Dr. Diederik de Bruijn, molecular geneticist from the Dept. of Human Genetics of the Radboudumc, has been awarded an International Collaborative Grant from the Liddy Shriver Sarcoma Initiative (LSSI).
This grant (totaling $250,000) was given to an International consortium of four research groups from Vancouver (CA), and New York (USA), focusing on the mechanisms of disease in synovial sarcoma and the identification of novel therapeutic targets.

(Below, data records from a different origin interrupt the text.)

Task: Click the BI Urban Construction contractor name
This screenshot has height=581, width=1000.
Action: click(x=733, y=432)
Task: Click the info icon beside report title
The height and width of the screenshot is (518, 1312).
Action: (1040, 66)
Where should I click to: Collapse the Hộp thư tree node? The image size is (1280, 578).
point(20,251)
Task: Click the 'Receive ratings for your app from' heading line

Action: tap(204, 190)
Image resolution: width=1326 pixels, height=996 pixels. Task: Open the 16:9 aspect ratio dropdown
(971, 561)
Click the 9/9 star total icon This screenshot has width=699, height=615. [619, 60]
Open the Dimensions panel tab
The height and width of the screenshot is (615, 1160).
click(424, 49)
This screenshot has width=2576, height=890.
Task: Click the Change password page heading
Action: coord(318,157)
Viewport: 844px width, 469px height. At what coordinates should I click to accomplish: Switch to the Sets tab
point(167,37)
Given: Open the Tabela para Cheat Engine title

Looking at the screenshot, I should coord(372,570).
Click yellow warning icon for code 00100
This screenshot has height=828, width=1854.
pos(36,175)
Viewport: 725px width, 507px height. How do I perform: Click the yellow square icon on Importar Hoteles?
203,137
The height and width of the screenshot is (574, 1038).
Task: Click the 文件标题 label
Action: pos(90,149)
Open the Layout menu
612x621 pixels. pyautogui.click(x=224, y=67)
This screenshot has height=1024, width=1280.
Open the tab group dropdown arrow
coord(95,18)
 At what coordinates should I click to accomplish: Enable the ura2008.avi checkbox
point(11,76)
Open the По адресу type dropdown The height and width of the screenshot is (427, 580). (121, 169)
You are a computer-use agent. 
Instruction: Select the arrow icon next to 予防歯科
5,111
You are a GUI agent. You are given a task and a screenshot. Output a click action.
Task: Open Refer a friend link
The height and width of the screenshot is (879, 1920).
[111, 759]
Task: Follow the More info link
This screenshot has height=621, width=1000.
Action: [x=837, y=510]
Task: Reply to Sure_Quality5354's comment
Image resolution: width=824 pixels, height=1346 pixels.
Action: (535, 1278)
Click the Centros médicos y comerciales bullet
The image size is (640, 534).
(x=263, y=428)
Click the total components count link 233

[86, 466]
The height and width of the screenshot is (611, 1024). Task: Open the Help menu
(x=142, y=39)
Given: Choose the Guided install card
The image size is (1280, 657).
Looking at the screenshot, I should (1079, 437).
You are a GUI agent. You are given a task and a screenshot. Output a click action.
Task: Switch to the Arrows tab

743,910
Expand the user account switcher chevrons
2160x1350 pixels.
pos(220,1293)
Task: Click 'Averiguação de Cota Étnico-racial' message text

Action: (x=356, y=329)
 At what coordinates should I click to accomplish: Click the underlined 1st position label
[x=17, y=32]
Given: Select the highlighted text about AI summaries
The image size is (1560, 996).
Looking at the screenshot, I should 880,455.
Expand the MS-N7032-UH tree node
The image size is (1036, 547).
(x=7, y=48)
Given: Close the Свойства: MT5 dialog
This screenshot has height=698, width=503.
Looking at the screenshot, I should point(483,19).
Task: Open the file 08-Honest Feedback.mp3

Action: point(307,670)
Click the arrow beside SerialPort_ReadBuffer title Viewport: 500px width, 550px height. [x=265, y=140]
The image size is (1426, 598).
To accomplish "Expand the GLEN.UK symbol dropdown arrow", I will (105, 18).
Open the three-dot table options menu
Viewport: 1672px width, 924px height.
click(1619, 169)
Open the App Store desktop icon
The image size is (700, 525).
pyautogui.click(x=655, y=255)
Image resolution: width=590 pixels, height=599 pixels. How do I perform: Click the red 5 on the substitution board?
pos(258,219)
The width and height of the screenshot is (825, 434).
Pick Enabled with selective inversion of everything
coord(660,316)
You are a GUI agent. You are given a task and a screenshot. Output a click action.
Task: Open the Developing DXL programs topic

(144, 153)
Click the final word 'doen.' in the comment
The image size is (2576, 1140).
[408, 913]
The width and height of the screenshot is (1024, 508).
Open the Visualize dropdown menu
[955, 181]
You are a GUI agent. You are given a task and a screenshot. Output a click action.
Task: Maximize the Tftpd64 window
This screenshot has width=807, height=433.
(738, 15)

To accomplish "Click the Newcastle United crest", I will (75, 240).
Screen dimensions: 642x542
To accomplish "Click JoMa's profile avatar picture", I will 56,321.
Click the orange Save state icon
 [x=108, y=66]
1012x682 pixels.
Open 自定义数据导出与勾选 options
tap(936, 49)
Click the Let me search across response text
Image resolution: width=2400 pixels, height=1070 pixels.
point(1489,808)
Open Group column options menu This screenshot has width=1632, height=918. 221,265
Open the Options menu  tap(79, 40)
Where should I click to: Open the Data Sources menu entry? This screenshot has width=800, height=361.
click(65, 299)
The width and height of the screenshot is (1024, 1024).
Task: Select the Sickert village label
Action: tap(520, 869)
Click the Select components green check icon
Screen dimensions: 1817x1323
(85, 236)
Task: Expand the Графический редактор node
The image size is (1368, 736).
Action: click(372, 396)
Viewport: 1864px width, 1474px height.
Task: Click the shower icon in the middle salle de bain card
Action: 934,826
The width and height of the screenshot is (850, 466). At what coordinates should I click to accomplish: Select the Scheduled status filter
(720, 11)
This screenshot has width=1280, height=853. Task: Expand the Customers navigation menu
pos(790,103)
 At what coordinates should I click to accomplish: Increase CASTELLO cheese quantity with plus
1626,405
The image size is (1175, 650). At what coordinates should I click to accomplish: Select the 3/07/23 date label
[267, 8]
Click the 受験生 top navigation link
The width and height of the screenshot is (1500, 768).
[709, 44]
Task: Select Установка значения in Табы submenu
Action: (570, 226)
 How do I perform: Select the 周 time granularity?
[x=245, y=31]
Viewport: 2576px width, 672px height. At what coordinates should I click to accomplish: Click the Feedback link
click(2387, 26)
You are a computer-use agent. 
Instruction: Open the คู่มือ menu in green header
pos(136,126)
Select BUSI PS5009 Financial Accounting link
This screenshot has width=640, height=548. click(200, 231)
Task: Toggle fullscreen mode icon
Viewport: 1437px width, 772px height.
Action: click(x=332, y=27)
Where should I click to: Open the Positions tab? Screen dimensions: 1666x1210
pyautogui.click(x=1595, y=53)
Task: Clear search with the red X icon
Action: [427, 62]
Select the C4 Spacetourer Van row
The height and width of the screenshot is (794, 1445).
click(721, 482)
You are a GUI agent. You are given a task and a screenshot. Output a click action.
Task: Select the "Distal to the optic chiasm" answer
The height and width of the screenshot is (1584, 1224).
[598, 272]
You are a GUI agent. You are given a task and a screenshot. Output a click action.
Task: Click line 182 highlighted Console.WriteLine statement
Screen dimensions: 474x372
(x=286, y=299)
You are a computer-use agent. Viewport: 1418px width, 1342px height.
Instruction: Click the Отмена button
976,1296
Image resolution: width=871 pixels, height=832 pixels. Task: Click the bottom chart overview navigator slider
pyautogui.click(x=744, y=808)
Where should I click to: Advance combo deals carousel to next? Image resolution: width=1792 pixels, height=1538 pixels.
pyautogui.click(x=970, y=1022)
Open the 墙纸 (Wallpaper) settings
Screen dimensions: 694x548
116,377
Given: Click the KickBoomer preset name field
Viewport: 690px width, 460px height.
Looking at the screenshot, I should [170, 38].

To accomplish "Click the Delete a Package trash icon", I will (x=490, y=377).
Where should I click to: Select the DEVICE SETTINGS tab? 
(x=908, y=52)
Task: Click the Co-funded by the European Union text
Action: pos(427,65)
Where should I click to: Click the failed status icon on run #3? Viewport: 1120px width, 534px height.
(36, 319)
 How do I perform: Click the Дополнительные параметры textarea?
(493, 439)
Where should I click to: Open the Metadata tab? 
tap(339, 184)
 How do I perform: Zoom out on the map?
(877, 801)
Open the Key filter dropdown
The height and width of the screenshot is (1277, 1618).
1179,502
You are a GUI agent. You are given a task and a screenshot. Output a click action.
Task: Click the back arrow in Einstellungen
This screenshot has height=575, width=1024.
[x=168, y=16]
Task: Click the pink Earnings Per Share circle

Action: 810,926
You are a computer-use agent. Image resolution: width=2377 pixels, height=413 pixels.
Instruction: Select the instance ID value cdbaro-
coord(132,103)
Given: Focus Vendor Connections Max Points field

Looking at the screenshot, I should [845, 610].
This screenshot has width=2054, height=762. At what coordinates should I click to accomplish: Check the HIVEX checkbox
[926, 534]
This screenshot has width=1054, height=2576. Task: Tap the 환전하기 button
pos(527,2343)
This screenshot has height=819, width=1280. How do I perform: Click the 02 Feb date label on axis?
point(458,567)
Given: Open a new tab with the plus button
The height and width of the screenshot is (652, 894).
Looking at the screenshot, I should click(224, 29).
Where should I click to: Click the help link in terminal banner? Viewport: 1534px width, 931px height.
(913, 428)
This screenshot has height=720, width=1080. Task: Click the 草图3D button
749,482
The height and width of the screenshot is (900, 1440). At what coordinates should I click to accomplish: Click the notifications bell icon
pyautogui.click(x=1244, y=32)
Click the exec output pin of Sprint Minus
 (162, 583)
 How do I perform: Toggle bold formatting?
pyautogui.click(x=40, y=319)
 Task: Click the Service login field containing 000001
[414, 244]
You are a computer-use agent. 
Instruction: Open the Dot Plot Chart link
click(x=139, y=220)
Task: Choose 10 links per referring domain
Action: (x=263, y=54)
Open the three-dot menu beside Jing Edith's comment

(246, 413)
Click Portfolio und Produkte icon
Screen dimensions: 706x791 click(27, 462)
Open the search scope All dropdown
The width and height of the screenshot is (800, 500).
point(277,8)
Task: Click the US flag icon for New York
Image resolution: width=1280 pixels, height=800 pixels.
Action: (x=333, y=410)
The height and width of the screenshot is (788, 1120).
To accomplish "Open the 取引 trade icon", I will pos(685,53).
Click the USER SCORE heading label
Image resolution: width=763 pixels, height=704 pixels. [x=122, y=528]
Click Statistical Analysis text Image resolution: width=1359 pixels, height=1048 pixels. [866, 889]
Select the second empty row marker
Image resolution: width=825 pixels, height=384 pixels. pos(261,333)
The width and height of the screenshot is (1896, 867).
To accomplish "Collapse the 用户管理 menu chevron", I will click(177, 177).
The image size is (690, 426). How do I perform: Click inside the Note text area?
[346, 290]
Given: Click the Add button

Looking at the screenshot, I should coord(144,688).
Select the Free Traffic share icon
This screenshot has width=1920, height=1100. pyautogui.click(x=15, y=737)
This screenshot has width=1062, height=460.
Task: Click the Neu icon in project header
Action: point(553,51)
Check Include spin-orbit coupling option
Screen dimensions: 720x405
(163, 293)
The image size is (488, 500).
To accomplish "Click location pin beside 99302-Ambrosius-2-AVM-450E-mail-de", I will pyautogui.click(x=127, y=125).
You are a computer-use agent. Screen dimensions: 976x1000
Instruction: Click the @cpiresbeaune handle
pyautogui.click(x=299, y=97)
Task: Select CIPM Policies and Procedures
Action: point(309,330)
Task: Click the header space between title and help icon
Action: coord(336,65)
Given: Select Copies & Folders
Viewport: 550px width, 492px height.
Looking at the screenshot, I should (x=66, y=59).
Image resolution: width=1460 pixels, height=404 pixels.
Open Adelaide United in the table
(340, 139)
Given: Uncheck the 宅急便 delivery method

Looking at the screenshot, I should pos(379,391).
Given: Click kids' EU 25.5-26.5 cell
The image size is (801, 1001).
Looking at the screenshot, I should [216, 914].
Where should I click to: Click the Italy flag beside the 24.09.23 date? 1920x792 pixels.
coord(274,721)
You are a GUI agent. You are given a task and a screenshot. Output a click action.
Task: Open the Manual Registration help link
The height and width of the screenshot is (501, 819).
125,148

Synovial sarcoma is a rare type of soft-tissue sarcoma, that affects about 2 individuals in a million people each year. Although they may arise at any age, synovial sarcomas are more common among teenagers and young adults. This disease is caused by a single genetic defect that is found in virtually all synovial sarcoma cells and is therefore thought to be the main driver mutation of this disease. Conventional cancer therapies (surgery, radiotherapy and chemotherapy) are most effective against small tumors. When initial therapies fail to remove the entire tumor, the main complications of synovial sarcoma are local recurrence and metastases.
The presence of a specific driver mutation in virtually every case of synovial sarcoma represents a possible "Achilles' heel" of this tumor type. The cellular effects of this mutated gene may be particularly vulnerable to targeted therapeutic approaches, following the precedent of chronic myelogenous leukemia. The international consortium proposes to work towards the identification of such vulnerabilities and test potential new therapies in appropriate preclinical models with the aim to apply targeted therapies in future clinical trials.
Liddy Shriver Sarcoma
Over the past years, the Liddy Shriver Sarcoma Initiative has funded more than $2.5 million in sarcoma research grants at prestigious institutions around the world. The Initiative supports research that is targeted at finding cures for sarcomas, as well as research that attempts to develop more effective treatment regimens than those currently available. At the Initiative, we believe that improved outcomes for sarcoma patients are best achieved by teams of dedicated investigators working collaboratively and cohesively towards a common goal. The Initiative has funded several International Collaborative Grants (ICGs). These grants provide financial support that crosses national boundaries in order to advance sarcoma research. The ICG Program brings together global consortia of sarcoma specialists to work together on significant research projects.